I am coming up on owning my house for 2 years and this is the first soil test I have done. It is good to now have a benchmark to work off of. I was a bit surprised by the PH level but very glad with where that is at. Now to balance out the Phosphorus and Potassium. I now have to put a plan in place to level everything out.

Knowing I am low in Potassium I plan to put down some Sulfate Potash. In g-man's soil fertility write up he suggested 2lb/kqft/monthly. Would these amounts be to maintain a balanced lawn or one looking to increase the Potassium?


----------



## g-man (Jun 15, 2017)

You should apply potassium. If you use SOP, then 2lb/ksqft every month the lawn is growing should get you in the good direction.

P is high and you should avoid biosolids (eg. milo)


----------



## HoneDiggs (Apr 8, 2020)

g-man said:


> You should apply potassium. If you use SOP, then 2lb/ksqft every month the lawn is growing should get you in the good direction.
> 
> P is high and you should avoid biosolids (eg. milo)


My plan is to use SOP but found its not a readily available product at local stores. I located some on line but the shipping is more than the 50lb bag itself. Finding a local brick and mortar store that carries this has been a challenge as well. Where have you guys found this?

I may have to use a plan B product if I cannot locate SOP, any suggestion on a product that can be found at a larger box store?


----------



## robjak (Mar 31, 2020)

Just goggled. there are multiple SiteOne Landscape Supply stores is Mass. They should have it. I also have a hard time locating it. I use MOP as that is readily available at a local feed store.
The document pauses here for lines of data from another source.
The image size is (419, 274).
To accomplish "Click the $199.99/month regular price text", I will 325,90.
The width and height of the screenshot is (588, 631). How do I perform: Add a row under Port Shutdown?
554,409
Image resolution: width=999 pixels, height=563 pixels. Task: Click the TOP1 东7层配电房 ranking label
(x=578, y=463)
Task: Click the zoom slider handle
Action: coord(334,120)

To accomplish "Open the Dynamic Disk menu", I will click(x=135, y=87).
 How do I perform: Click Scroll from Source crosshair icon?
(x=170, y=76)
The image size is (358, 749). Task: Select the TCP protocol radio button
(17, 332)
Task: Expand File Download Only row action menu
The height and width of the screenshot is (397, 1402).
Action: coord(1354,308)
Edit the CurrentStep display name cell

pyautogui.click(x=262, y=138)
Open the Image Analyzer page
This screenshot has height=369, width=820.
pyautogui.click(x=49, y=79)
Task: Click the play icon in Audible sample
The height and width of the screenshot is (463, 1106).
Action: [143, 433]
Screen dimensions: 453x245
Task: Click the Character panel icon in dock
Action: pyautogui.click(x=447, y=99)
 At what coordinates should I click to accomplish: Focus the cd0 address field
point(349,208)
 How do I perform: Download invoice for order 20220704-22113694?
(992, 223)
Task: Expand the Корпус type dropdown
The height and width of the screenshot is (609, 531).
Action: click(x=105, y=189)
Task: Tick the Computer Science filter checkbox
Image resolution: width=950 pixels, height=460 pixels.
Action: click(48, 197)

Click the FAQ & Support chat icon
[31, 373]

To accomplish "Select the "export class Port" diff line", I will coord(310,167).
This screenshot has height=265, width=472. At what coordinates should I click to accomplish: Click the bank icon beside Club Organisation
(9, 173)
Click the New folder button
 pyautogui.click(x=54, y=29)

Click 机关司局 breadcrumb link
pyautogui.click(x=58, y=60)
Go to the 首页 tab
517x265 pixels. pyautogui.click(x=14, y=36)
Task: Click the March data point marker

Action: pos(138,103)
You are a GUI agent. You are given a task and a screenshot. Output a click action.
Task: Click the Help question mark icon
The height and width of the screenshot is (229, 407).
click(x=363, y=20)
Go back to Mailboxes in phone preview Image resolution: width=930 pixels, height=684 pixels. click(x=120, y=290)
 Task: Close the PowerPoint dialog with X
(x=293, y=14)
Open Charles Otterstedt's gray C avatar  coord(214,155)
SOP is definitely better for your lawn, so if you can get it, use it.


----------



## HoneDiggs (Apr 8, 2020)

There are a couple SiteOne stores close to me which I will be looking to going forward. When searching for SOP, they do sell some but is not available for sale in MA or the other 49 states haha. I think I may have to look into a different product.

Below is the listing of the Lesco Prodcut on their site:

LESCO
LESCO Fertilizer 0-0-50 100% SOP 50 lb.510013Change branchNot in stock at your selected location. Call us at 978-372-1014 for availability.
This product is not available for sale in AK, AL, AR, AZ, CA, CO, CT, DC, DE, GA, HI, IA, ID, IL, IN, KS, KY, LA, MA, MD, ME, MI, MN, MO, MS, MT, NC, ND, NE, NH, NJ, NM, NV, NY, OH, OK, OR, PA, RI, SC, SD, TN, TX, UT, VA, VT, WA, WI, WV and WY.


----------



## robjak (Mar 31, 2020)

Call them.


----------



## ktgrok (May 25, 2019)

looks like their reccomendations would work with any fertilizer that has the same nitrogen and potassium amounts, like a 15-0-15. You should be able to find that pretty easily.


----------



## HoneDiggs (Apr 8, 2020)

robjak said:


> Call them.


Had to request to register an account with them which I just did. Looks like I will be able to scoop up the SOP 0-0-50 from them once I am registered.


----------



## robjak (Mar 31, 2020)

@HoneDiggs Are you anywhere near Wareham mass? see this post:

https://thelawnforum.com/viewtopic.php?f=24&t=17920


----------